Assisted living scheme approved

Author: LDRSPublished 31st Jul 2025

Plans for an assisted living scheme in Worcester have been given the go-ahead.

Five existing flats and a six-bedroom house will be converted into nine one-bed apartments for adults with specialist needs.

Work will also include the demolition and rebuild of a garage and sun room, plus the partial demolition of an extension used as a bowling alley.

When complete, the scheme in Tunnel Hill will incorporate on-site accommodation for a carer.

Aspirations Care, the company behind the project, said future residents will be able to live “semi-independently” but will have additional needs.

A care provider will therefore be on site 24 hours a day.

Planning documents submitted to Worcester City Council say the six-bed house is currently vacant and would need renovating before it could be let out or sold.

Instead, it will be converted into four flats, with the existing garage knocked down and turned into a fifth.

An existing sun room will also be demolished and a small one-storey extension built to increase the size of one of the flats.

“One of the basement flats will be used as staff accommodation,” the plans state. “This is temporary accommodation for staff on the night shift and not a permanent residence.”

Some neighbours had objected to the scheme, mainly with concerns about parking.

Ingrid Bevis said she was “very concerned about this change” and hoped there would “not be violent or criminal people living there”.

She also raised concerns about the “possible devaluation of our home”.

Akurath Yerva said: “Our neighbourhood already experiences serious traffic flow due to school and an unbearable noise environment, which I believe would be compromised by this development.”

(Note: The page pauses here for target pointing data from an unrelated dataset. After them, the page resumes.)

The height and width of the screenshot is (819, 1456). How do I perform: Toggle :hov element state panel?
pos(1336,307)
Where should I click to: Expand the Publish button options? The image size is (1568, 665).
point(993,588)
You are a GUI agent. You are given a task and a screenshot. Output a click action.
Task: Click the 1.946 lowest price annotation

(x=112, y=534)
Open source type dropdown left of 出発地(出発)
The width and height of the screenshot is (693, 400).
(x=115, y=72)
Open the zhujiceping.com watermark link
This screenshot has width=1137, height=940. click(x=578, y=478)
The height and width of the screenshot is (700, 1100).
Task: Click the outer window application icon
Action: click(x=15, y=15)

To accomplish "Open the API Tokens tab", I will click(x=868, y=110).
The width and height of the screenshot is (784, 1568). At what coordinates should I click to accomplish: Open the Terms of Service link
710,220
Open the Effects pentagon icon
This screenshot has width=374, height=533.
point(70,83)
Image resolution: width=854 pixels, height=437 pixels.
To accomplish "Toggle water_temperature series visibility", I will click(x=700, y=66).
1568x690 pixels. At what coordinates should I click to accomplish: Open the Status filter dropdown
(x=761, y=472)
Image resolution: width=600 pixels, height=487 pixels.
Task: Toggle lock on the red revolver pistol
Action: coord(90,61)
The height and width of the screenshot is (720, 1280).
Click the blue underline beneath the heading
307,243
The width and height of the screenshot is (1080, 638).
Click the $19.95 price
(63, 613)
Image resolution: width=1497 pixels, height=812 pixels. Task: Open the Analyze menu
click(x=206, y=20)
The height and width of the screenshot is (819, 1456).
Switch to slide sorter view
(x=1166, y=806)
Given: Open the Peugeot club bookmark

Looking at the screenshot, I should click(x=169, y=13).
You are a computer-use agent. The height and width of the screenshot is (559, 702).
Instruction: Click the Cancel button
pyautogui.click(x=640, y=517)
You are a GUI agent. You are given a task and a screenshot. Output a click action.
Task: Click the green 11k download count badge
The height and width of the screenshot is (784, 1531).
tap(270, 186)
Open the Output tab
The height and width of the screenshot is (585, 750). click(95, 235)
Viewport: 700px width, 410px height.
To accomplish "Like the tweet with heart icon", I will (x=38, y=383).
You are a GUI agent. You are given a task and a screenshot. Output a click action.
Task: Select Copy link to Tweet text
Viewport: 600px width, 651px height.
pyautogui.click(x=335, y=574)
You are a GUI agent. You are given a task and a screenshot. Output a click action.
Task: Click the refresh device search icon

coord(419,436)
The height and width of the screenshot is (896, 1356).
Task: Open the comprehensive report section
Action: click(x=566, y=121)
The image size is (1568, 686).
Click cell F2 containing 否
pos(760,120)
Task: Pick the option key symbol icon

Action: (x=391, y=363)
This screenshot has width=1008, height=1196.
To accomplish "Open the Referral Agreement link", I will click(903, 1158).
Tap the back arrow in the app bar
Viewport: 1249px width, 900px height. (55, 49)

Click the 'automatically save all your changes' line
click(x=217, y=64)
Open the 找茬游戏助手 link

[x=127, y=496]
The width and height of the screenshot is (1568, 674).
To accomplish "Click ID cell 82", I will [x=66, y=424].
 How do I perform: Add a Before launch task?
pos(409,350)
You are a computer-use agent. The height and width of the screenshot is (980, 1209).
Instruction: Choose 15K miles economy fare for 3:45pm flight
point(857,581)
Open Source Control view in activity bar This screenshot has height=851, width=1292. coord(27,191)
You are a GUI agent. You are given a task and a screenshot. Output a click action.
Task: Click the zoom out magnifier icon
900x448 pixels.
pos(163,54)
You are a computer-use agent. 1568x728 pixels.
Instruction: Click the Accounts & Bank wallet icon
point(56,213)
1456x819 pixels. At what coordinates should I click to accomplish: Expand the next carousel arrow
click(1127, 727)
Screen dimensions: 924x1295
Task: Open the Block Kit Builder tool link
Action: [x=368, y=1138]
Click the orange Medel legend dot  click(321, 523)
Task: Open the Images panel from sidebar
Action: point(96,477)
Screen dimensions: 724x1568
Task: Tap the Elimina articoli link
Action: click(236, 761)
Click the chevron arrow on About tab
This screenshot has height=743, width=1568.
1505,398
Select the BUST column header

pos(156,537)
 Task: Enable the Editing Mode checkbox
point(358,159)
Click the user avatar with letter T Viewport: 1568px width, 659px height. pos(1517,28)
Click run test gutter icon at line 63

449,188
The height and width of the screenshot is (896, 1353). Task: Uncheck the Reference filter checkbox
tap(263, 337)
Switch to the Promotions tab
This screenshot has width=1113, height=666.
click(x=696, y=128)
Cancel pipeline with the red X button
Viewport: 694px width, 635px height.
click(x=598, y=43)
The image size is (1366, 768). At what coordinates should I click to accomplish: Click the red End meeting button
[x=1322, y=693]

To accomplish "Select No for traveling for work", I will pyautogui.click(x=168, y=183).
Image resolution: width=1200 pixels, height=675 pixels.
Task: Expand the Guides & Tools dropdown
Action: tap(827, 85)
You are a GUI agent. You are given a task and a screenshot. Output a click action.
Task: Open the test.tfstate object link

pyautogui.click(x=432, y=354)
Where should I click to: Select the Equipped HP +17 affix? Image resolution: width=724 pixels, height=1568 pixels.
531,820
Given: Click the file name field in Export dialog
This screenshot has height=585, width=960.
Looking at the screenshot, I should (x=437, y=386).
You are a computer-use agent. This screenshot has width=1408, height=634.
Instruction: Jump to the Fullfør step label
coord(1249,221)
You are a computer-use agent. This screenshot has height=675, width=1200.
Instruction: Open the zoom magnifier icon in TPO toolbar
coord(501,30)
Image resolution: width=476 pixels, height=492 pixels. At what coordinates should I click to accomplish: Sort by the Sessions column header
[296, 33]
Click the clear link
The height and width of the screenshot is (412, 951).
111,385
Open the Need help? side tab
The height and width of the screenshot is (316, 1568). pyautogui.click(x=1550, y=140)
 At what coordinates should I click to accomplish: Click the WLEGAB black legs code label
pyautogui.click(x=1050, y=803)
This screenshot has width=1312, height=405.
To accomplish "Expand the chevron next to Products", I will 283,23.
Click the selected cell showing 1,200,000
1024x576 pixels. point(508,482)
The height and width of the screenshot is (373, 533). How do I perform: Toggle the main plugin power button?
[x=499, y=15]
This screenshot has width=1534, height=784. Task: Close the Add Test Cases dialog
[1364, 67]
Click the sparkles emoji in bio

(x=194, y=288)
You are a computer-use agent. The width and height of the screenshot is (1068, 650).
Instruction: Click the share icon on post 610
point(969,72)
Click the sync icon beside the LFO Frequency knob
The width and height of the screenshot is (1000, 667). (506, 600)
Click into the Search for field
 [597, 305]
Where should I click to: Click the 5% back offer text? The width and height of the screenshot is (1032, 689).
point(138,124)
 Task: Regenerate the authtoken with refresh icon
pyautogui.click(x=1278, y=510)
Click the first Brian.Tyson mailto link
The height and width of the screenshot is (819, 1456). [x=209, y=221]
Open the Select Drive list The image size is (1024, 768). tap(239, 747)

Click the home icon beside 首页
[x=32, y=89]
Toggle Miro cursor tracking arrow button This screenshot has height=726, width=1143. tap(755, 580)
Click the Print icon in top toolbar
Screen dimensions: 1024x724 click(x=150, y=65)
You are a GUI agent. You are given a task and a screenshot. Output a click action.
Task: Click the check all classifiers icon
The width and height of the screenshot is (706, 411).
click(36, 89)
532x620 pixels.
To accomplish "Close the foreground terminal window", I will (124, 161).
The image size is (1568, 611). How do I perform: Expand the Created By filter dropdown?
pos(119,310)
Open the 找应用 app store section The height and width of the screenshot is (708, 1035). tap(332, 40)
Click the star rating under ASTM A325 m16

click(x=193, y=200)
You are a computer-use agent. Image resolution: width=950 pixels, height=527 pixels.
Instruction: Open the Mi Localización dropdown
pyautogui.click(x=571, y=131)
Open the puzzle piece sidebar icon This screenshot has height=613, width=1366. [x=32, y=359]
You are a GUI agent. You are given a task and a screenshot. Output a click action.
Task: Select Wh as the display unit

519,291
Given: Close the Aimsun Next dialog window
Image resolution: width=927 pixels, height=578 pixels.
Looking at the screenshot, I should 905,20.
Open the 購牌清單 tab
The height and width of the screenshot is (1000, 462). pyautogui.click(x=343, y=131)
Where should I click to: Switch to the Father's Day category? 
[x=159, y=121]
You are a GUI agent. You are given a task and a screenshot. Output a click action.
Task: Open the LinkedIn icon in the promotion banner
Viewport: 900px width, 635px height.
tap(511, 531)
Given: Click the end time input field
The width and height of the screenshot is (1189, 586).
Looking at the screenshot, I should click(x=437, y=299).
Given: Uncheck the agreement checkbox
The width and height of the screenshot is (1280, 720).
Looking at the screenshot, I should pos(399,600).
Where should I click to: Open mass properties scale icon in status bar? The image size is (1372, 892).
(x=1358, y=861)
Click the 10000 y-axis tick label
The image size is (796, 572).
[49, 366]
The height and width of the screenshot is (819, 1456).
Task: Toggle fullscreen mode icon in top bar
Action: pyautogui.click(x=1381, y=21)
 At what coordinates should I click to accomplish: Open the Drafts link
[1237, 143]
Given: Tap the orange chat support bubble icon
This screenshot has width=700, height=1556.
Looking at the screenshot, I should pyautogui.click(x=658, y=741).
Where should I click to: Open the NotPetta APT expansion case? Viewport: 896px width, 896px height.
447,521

And Paul Ormsby said: “I am worried about the impact on an already bad road for double parking, not just Tunnel Hill but Hollymount as it is opposite a school.

“My concern is the extra cars parking in the road as the public transport does not exist along this route because of the vehicles already parked on the road.”

The developer said in planning documents: “Aspirations Care always try to recruit locally and encourage workers to travel on foot or by public transport whenever possible.

“The residents will not be able to drive so minimal parking will be required.”